Now that we have this vector of 3 compute units at the first layer of our network, why not repeat the same set of operations as before?

So that’s what we do. We pick new weights per compute unit, take a linear sum with the vector of values from the first layer, and run the result through a sigmoid function. This gives us the following:

Nice! This is the second layer of our network! Let’s assume that we are doing a 3-way classification task where we are trying to predict whether
an image is of a **cat**, a **dog**, or **neither**.

Therefore we want to end up with three values that give us the probability for the values **cat**, **dog**,
and **neither**. Let’s run our second layer through another similar set of computations. This will give us a distribution over three values as follows:

This set of computations through the layers of our network is called the forward pass. Now we finally see why these are called feedforward
networks: we are **feeding** values **forward** through the network.

One important note on hidden layers and compute units per layer of a neural network. In general, the number of layers and the number of units are both hyperparameters that we can adjust as necessary to achieve the best generalization error in our network.

These computations are all nice and good if our network predicts the right value for a given input. However, it seems pretty unlikely that if our weights were randomly chosen that our model would know to predict the right value.

So what’s missing? It turns out our feedforward pass is only half the story. We have said nothing about how to actually train the model
using our data. Let’s assume that during our forward pass our neural network made a mistake and instead predicted a **cat**:

It turns out that though our network made a mistake, we can still compute a cost for the values that our network computed. Intuitively it seems
that if our network predicted $(0.35, 0.45, 0.2)$ for **(dog, cat, neither)** that is *less wrong* than if it had predicted $(0.1, 0.8, 0.1)$.

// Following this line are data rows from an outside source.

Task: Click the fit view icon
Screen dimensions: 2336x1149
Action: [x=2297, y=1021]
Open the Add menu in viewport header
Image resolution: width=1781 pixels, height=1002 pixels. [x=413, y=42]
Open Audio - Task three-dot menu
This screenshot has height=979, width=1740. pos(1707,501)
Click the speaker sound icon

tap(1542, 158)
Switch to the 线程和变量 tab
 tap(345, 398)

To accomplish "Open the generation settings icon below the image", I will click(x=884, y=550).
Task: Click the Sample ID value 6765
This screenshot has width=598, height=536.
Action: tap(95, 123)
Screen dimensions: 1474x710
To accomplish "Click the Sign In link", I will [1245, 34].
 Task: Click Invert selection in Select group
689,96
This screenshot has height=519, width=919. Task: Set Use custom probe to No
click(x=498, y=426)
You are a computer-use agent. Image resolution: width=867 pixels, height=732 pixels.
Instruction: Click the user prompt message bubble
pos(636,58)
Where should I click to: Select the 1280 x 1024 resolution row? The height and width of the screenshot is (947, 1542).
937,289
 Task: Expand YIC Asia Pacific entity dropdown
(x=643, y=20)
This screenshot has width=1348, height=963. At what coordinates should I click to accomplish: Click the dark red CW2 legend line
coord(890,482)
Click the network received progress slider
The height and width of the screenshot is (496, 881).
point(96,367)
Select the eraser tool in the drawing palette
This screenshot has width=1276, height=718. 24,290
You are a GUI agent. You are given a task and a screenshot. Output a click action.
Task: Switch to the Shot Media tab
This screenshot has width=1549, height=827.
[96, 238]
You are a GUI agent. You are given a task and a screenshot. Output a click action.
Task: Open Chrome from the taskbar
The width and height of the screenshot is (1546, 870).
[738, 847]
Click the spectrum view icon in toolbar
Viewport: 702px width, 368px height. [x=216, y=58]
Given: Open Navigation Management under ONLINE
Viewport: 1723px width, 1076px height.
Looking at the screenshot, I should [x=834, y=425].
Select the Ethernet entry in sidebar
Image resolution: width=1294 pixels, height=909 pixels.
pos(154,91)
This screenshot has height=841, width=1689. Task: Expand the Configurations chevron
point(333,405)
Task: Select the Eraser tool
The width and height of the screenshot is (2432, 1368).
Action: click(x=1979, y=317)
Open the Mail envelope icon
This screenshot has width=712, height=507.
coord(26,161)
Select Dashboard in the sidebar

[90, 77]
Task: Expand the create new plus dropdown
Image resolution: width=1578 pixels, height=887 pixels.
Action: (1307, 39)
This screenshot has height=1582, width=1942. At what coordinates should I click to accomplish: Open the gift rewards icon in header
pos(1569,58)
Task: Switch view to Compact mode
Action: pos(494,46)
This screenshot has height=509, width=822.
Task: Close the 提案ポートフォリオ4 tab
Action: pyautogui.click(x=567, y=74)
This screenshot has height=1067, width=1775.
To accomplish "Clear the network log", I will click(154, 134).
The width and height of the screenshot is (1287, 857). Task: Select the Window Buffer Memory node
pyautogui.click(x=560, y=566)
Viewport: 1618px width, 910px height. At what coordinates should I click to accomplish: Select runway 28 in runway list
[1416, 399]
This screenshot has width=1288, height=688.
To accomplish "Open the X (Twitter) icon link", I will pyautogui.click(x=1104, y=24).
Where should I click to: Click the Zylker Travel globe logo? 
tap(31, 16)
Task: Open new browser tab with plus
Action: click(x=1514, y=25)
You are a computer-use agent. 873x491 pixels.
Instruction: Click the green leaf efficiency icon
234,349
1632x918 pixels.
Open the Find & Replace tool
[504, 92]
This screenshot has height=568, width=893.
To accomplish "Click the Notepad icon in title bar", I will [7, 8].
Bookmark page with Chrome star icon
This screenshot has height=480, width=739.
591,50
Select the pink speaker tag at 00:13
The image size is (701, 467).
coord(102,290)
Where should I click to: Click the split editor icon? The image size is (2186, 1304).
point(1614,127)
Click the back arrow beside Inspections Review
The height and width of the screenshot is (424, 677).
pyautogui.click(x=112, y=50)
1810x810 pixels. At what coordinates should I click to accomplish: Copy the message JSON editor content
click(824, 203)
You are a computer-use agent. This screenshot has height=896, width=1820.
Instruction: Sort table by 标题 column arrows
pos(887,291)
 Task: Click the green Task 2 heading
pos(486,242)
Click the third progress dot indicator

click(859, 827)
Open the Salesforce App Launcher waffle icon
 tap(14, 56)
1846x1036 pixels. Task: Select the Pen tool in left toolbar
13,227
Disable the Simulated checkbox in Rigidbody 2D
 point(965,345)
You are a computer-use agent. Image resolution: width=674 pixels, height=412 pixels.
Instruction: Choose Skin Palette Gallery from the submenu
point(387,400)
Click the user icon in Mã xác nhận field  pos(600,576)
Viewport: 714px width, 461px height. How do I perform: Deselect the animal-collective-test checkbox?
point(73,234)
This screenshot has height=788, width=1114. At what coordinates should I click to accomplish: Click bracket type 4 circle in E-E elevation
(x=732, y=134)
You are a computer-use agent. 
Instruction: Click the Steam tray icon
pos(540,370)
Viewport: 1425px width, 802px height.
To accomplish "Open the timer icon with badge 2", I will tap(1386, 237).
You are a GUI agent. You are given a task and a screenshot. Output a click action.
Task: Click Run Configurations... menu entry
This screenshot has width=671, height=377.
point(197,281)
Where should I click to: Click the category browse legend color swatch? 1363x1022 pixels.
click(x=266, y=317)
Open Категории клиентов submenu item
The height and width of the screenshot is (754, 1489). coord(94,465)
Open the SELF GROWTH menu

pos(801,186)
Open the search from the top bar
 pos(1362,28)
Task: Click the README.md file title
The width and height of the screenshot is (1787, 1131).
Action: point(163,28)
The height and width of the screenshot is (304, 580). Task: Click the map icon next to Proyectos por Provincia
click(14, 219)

So we can formally associate a value for this level of *wrongness* using a cost function, similar to what we did previously with models such as linear regression. We will discuss some details about the possible cost functions we can use for different tasks in later posts.

For now let’s assume the cost calculated is 5. Neural networks as we have defined have a special property called **differentiability**, which
means we can compute derivatives of the cost function with respect to all the weights. Woah, that was a mouthful.

We won’t go into the nitty-gritty details, but let’s take the weights of the the first compute unit of the final layer (of the neural network in our running example). We can compute gradients indicating how much we should update these weights to get closer to predicting the right value (thereby lowering the value of the cost function).

Below, the gradient of the first unit with respect to the weights in the preceding layer flow backwards. This is indicated by the red arrows:

Once we have these gradients, we update the weights as necessary. Notice how here the end result is being used to send information backward in the network.
This backward flow of signal is called **backpropagation**.

It turns out we can compute these gradients for all the weights in a given layer. Once we have computed the gradients and updated the weights in the last layer, we compute the derivatives and update the weights in the second layer.

We can continue this all the way to the first layer. These backpropagation updates are done using gradient descent. In practice, we update all the weights in the entire network for some number of iterations until our cost function decreases as much as we would like.

This concludes our (hopefully) gentle introduction to feedforward neural networks. While they may be the most vanilla networks, in practice feedforward networks can be successfully applied on many regression and classification tasks. Though we used the example of image classification, we can apply feedforward networks to many other problem domains.

In general, the compute units in neural network hidden layers learn many powerful representations of the data during training. In the next lessons we will be building out some of the details of neural network theory.